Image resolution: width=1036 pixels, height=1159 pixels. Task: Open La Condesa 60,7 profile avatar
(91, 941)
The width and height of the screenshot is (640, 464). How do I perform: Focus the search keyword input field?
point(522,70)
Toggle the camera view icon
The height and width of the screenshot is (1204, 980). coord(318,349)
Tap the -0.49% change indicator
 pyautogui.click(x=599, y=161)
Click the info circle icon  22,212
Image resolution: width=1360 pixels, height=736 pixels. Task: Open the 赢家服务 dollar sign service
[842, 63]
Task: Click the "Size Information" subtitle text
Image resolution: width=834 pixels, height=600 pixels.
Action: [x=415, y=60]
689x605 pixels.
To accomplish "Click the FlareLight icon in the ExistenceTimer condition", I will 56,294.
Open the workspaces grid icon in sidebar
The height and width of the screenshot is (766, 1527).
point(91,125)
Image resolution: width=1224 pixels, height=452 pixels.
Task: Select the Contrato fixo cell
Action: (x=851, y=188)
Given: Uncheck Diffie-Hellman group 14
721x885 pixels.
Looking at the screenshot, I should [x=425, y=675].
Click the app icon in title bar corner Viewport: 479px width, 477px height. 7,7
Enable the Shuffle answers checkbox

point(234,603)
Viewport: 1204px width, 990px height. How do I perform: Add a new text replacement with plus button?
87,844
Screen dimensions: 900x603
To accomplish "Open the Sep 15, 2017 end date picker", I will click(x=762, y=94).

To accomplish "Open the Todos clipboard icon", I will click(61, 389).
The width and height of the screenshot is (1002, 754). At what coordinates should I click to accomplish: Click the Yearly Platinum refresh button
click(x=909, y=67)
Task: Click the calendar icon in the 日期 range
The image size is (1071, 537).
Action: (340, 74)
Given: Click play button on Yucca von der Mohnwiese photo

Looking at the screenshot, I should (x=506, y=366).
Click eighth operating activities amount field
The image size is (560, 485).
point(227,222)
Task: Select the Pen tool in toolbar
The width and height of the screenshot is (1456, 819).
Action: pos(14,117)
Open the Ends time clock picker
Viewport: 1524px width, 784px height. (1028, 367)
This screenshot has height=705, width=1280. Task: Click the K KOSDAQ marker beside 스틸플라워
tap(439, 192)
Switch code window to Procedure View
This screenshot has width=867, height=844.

———

*EXERCISE OBJECTIVE:*
Word for word, restate the lines above from the line containing "Open the workspaces grid icon in sidebar" through the line containing "Task: Click the calendar icon in the 日期 range", with both included and nothing else.

*ANSWER BOX:*
Open the workspaces grid icon in sidebar
The height and width of the screenshot is (766, 1527).
point(91,125)
Image resolution: width=1224 pixels, height=452 pixels.
Task: Select the Contrato fixo cell
Action: (x=851, y=188)
Given: Uncheck Diffie-Hellman group 14
721x885 pixels.
Looking at the screenshot, I should [x=425, y=675].
Click the app icon in title bar corner Viewport: 479px width, 477px height. 7,7
Enable the Shuffle answers checkbox

point(234,603)
Viewport: 1204px width, 990px height. How do I perform: Add a new text replacement with plus button?
87,844
Screen dimensions: 900x603
To accomplish "Open the Sep 15, 2017 end date picker", I will click(x=762, y=94).

To accomplish "Open the Todos clipboard icon", I will click(61, 389).
The width and height of the screenshot is (1002, 754). At what coordinates should I click to accomplish: Click the Yearly Platinum refresh button
click(x=909, y=67)
Task: Click the calendar icon in the 日期 range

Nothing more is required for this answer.